··· GIVEN ENTRIES ···

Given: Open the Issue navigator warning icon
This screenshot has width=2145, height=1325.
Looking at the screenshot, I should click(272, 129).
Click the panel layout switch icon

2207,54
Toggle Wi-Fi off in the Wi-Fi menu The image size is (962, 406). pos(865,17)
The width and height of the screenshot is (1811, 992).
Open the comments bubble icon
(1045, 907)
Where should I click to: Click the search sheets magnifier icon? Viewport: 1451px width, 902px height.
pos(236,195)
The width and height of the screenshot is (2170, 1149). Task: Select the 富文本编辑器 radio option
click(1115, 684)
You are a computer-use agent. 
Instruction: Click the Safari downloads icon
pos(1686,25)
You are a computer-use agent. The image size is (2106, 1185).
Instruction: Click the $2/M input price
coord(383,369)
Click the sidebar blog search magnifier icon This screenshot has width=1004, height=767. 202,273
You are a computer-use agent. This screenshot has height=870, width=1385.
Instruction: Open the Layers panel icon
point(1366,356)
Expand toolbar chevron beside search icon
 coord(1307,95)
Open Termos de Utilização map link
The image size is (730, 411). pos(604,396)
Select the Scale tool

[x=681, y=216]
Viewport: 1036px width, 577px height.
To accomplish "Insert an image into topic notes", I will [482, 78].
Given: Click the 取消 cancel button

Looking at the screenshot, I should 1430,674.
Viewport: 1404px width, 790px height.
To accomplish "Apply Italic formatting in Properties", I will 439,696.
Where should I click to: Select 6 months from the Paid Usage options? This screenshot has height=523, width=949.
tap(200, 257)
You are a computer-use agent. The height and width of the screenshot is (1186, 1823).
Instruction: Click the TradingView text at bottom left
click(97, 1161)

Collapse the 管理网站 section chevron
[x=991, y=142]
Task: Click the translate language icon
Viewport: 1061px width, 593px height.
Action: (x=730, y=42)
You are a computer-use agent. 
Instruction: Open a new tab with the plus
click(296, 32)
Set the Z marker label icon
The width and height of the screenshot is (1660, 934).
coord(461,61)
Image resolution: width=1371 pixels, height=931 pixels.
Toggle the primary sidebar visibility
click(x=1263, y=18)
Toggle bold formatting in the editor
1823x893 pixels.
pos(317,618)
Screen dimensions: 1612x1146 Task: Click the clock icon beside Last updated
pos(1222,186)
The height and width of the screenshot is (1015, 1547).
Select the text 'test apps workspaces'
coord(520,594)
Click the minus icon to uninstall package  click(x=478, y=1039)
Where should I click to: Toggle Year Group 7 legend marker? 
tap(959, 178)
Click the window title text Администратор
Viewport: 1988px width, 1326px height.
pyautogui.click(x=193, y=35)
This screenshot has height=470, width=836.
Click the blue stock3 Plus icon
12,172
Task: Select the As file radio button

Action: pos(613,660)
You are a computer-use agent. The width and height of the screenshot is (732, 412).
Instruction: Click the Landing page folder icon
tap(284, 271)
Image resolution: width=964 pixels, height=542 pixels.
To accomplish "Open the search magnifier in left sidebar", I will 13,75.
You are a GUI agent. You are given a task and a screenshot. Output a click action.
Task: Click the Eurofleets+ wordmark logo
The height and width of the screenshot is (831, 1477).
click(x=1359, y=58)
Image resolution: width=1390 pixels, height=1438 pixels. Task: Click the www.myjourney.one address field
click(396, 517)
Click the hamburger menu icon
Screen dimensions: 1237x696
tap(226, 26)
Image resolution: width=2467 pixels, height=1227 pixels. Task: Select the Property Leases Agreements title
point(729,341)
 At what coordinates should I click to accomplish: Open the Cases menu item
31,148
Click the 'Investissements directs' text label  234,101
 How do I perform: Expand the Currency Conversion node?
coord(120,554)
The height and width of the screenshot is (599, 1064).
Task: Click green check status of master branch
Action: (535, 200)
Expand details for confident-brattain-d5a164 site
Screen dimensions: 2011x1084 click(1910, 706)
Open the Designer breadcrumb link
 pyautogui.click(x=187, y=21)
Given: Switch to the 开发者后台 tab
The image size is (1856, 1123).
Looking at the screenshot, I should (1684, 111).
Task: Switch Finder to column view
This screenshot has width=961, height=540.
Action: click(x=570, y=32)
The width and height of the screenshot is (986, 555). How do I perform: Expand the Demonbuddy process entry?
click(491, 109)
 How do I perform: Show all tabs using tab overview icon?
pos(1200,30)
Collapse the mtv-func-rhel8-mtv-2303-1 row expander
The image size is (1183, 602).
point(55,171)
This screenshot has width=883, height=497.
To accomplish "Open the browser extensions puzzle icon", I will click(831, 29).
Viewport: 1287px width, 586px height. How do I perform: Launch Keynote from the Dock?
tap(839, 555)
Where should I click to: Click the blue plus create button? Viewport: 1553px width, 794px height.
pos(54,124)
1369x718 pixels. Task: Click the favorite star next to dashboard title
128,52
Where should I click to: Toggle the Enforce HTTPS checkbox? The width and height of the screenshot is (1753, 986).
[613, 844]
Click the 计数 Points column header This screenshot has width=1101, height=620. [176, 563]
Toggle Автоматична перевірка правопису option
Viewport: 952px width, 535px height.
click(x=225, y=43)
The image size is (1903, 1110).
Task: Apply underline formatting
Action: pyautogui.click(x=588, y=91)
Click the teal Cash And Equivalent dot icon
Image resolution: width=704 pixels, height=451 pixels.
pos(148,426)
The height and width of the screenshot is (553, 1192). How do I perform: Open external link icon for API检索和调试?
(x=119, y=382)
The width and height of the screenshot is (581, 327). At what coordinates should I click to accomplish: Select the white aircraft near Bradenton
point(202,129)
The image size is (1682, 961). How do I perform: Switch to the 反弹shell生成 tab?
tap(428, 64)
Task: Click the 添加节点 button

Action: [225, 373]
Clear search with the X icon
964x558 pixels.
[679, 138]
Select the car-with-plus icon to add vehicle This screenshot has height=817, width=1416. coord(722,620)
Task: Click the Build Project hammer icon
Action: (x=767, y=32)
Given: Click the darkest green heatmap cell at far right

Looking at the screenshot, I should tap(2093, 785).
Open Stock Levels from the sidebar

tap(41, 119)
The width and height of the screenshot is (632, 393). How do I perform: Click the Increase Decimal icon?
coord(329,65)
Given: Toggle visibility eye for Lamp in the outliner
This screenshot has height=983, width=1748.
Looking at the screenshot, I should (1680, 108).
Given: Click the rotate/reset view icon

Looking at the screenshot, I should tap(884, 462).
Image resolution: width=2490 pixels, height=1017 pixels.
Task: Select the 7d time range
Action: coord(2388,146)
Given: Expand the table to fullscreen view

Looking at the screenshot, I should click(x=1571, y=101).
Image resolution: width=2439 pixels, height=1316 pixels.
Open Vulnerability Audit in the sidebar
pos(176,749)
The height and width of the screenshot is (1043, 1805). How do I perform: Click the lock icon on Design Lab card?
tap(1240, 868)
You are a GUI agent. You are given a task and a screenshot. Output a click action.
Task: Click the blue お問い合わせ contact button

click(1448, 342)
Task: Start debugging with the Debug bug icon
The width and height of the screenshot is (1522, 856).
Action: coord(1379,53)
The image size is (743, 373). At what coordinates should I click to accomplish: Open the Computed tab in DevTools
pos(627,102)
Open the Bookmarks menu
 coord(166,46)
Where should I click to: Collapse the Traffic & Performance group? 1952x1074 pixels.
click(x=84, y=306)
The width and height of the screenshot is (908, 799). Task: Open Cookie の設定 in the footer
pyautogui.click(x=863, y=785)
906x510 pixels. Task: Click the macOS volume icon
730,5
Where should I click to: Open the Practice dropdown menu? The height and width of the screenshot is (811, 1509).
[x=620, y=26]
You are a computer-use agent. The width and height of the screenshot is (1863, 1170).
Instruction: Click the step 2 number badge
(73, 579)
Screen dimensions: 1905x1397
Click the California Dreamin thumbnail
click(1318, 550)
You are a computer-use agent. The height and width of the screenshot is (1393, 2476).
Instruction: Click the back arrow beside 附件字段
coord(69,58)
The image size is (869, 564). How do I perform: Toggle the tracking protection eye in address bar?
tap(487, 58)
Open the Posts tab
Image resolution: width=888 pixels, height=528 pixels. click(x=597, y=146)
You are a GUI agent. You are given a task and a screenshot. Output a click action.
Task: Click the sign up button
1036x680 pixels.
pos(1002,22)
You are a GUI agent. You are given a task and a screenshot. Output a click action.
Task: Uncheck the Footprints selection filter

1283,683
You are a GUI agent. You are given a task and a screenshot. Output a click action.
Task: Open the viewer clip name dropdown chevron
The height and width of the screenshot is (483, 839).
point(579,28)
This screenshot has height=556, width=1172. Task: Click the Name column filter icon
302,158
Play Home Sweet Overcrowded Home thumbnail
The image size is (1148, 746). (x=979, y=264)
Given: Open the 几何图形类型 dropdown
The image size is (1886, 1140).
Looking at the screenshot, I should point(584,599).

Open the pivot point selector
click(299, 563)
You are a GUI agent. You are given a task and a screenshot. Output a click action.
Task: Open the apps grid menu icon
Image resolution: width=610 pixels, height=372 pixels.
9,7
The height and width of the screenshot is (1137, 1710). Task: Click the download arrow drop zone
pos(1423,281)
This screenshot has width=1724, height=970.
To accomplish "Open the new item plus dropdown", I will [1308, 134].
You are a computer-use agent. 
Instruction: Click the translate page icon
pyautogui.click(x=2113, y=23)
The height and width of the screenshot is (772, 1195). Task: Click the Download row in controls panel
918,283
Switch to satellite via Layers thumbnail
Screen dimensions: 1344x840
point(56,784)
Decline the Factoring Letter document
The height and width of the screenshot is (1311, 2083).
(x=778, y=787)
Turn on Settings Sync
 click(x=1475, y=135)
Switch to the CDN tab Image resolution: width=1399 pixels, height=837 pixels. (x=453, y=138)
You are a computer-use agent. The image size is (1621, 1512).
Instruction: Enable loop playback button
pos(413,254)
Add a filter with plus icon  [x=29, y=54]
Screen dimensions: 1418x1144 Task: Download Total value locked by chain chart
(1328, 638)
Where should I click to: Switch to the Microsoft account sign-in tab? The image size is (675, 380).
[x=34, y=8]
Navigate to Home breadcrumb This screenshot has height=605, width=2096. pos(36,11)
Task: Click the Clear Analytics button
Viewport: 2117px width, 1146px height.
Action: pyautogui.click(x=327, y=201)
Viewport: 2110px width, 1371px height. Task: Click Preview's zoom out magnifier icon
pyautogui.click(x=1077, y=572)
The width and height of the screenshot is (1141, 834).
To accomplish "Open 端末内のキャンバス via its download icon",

···

◆ TASK BRIEF: Filter these records, keeping every line where the word "Clear" occurs.

◆ EXERCISE SOLUTION:
Clear search with the X icon
Task: Click the Clear Analytics button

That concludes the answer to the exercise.